The harder thing about logging out of Facebook for longer periods is knowing you’re missing the occasional big announcement or birthday…but I finally put all my favourite people’s birthdays in my calendar and our close-close folks usually text us anyway when something is going down, so really, am I actually going to miss something, or am I just scared I will?
Twitter I said buh-bye to and deleted my account a few weeks ago. The only thing I miss is the occasional ridiculous witticism from my mates – because let’s face it, you don’t text someone to tell them you just faceplanted in the tube but you’ll probably tweet it to a few hundred strangers – and the ease of article discovery. Also sometimes you’d ask the hive mind about something and they’d point you in the direction of the random thing you needed. So yeah, I do miss that a bit. But hey…whatsapp.
Which brings us to: Instagram. My achilles heel. The thing I could waste hours on, scrolling, scrolling, double-tapping, passively liking and loving and not really engaging. Then there’s the feedback loop of post a picture, click out of the app, tap back in to see a few likes, tap back out, tap back in again, tap back out. One like. Five likes. Two. I genuinely love sharing our experiences with our friends, and our looser online community. I love seeing what they’re up to and having a platform to shoot them a message of congratulations or commiserations or whatever the situation asks.

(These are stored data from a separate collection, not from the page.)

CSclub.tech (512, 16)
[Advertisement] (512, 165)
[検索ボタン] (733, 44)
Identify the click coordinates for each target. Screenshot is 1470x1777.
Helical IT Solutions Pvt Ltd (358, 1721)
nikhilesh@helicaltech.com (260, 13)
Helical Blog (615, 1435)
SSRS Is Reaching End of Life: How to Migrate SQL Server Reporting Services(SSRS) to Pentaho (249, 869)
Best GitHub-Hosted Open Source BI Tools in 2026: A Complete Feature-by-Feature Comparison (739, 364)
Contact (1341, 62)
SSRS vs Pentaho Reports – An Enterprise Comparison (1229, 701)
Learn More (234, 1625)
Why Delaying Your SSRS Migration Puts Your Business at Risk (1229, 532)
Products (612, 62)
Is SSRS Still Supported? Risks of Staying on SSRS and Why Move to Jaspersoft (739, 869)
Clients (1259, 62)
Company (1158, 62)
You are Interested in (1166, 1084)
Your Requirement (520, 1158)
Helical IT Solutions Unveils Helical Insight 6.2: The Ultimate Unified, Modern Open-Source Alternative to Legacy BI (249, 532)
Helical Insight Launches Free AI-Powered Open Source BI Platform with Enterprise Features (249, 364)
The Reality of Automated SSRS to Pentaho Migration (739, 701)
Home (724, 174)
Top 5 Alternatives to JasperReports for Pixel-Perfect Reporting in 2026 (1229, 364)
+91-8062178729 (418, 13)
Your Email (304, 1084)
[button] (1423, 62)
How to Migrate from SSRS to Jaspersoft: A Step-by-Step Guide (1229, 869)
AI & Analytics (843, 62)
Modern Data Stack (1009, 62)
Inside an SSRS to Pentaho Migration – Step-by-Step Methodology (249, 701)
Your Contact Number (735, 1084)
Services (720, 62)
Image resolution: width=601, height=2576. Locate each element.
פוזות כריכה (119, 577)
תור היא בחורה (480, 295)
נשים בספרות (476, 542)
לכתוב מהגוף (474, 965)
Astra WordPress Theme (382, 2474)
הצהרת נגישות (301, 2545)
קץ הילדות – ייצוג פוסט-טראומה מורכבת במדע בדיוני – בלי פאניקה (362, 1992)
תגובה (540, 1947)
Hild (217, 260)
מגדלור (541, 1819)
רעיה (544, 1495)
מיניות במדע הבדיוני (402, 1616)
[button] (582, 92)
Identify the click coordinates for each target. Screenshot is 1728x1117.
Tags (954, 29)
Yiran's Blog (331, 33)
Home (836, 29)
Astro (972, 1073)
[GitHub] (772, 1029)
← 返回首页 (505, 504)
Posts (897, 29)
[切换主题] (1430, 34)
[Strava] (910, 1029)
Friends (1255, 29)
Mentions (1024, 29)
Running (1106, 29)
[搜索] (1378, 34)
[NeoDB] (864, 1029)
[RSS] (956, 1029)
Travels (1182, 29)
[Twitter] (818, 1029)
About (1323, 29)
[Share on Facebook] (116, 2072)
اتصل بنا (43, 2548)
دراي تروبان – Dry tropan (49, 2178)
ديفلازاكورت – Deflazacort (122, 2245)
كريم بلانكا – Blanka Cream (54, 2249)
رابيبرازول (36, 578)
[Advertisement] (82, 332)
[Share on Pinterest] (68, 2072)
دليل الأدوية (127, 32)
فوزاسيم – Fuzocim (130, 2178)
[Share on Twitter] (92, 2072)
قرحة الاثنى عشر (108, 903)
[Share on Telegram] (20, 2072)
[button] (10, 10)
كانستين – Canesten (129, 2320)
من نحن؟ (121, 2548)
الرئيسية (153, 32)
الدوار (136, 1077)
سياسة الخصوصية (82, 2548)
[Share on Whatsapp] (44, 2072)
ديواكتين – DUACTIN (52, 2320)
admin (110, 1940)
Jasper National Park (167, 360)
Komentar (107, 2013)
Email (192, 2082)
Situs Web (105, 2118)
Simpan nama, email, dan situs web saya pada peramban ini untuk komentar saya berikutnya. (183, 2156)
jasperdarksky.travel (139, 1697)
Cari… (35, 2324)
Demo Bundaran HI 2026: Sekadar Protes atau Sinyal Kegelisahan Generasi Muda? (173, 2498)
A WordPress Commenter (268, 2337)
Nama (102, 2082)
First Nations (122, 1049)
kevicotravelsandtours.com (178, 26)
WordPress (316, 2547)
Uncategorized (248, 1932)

But when I asked myself why I’m on there I had two reasons:
- it’s a great creative outlet and a nudge to practice my photography.
- I love seeing what my friends are doing.
Both those things are true, but they come with flipsides:
- While I’m practicing my photography in order to post it solely to Instagram, I’m absorbing everyone else’s styles and inspirations. Eventually, everything morphs into the same 5 photographs for the sake of getting it ‘seen’ on Instagram.
- I do love seeing what my friends are doing, but while that gets me into the app, the stickiness of it has been diving far too deep into the Discovery tab and an hour later here I am, wasting my time, liking tumbling videos of olympic gymnasts gone by.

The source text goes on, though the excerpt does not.